=== Records shown ===
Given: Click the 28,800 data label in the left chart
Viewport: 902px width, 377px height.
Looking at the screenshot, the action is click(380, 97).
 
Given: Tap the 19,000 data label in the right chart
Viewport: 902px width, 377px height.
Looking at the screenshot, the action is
===
Rescale the rows above: copy every line, including the requests, but multiply each click coordinate in the answers by 1.2 and round to the nearest whole number, with halves rounded up.

Given: Click the 28,800 data label in the left chart
Viewport: 902px width, 377px height.
Looking at the screenshot, the action is click(456, 116).
 
Given: Tap the 19,000 data label in the right chart
Viewport: 902px width, 377px height.
Looking at the screenshot, the action is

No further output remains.